Have you ever been in a situation where you and another person are physically present at the same place at the same time, but he is fine while you feel hunted and stalked ... ?!?!

The other day, I found a man following and trying to stand very close, under the pretext of examining items on display at a store. There was tons of space so knowing what was coming next, i wandered away each time he came too close for comfort. After 10-15 min of "dodge-the-creep", I got fedup and hoping he would go away on seeing me with another man, I returned to stand next to AP who was busy enjoying the antics of a kid playing with a weighing machine.  Even so the creep was audacious enough to saunter next to us (near me actually) and listen in to our conversation. Irritated, i strode up to the weighing machine, banged my fist on it and looking at AP said, "Yeh dhai kilo ka haath jabde se connect hoga toh bahut darrd hoga kya? - Will it hurt a lot if this 2.5 kg fist connected to a jaw?"
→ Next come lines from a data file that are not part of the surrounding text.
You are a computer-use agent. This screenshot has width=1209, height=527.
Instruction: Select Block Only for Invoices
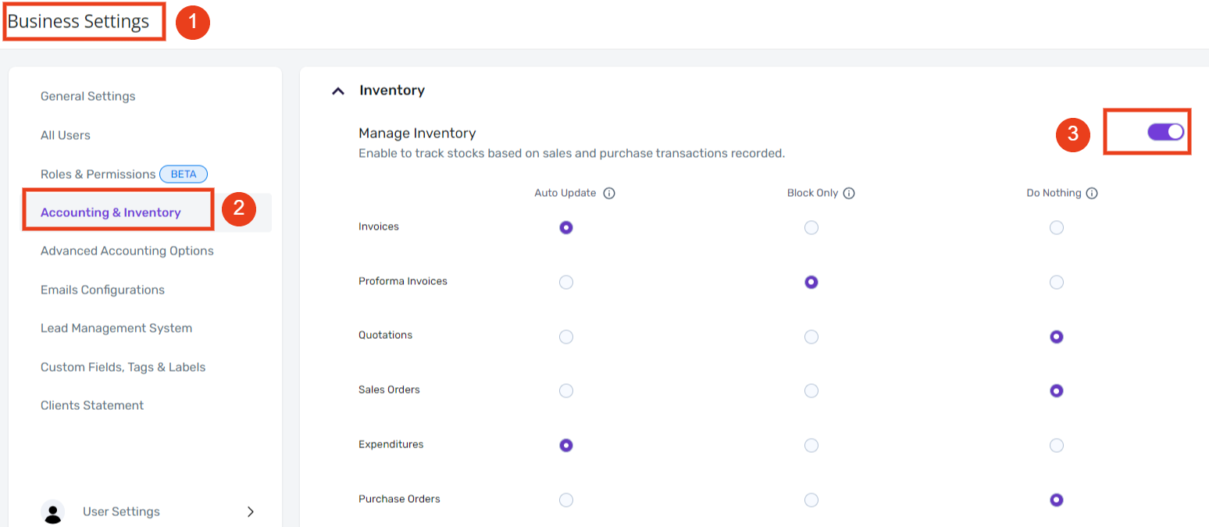[811, 227]
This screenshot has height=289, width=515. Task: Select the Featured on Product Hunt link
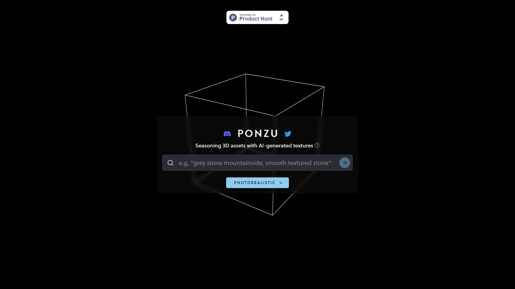[257, 17]

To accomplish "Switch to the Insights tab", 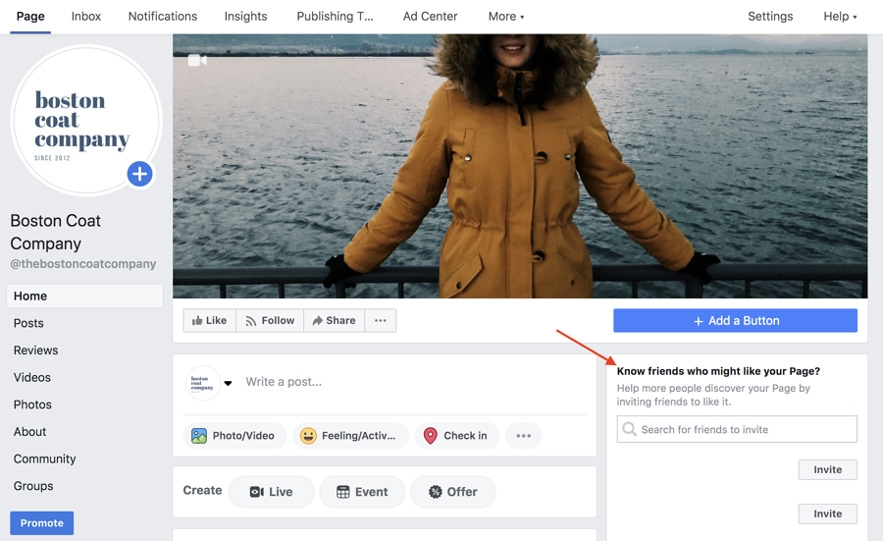I will click(245, 17).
Prone to exaggerate quite well, AP went on about how i broke his shoulder the other day, hand-two months ago, blah, blah.... I didnt choose to correct him that the last time he had fractured his hand was as a kid, rather, i enjoyed his exaggerated claims as the creep standing next to him was putting as much distance between us as possible. I don't find anything wrong in re-claiming my private space. On our way home I told him the whole story. So even if two people are physically present, each one is poles apart in terms of what we experience.

Back in Bombay, M and me were climbing down the stairs to the platform one day, when a train pulled in at the station. A wave of men rushed up the stairs from the arriving train. Now overcrowded places are perfect spots for men to misbehave and blame it on the crowds. Usually i use a blocking technique we had learnt in karate but yet this creep got an opportunity. In a flash i turned after him and wove my way up the stairs (i was going down) through the milling crowds, with one mojri on my feet (the other one having slipped off in the bustling crowd). After a few hundred yards when few people were around us, i (barefoot, silent) reached him and was amused to see the shock on his face on facing me. As he crawled away I turned and the crowd around me had frozen in time for a moment, then it was life as usual....all this in less than two minutes.

If ever a victim musters up the courage to question her attacker, the first question (accompanied with an insolent leer) will be "batao, maine kya kiya? (describe what i did?)". Now which woman would want to describe the horrible creepiness she has been through, just so that the perpetrator can embarass the victim even more in public... most women i know prefer to curse a few bad words and walk away, with the assailants laughter or snigger or taunts echoing in her ears.

It would be impossible to pen each incident as i know its not the last and moreso I didnt experience anything different from what every woman in India whether she is from a city, town or village has at one time or the other in the course of her life experienced..... molestation, harassment in public or verbal taunting. Defined by Indian laws as "eve-teasing", each Indian woman is expected to tolerate and not retaliate. If a creep thinks he can physically assault me in public he should be prepared to take a fist to his face peppered with some very colourful language. In public, most men will not help because many guys think it happens to other women and never one's own....which is farthest from the truth.

Try this, ask each woman in your life about her experience and she will have a story to tell. Most women are embarassed to talk about it and have come to accept it as a part and parcel of daily life and frankly when one is groped, pinched, brushed by, verbally abused or commented upon almost on a daily basis, women tend to get stoic and desensitised to the reality of violation of the individual's private space in public spaces.

As for taking legal recourse, its an absolute waste of time, money and energy to approach the police or courts for eve-teasing and harassment complaints. Absolutely nothing positive will result from that. When I heard of the blanknoise project (IMHO, they propagate and advocate passive tactics which very few Indian men will understand) in Bangalore, I thought why does Bangalore need it ... its more spacious than Bombay (and less crowded) so with space available men will forget to accidentally bump, grope, brush against women. Err.. i was/am wrong.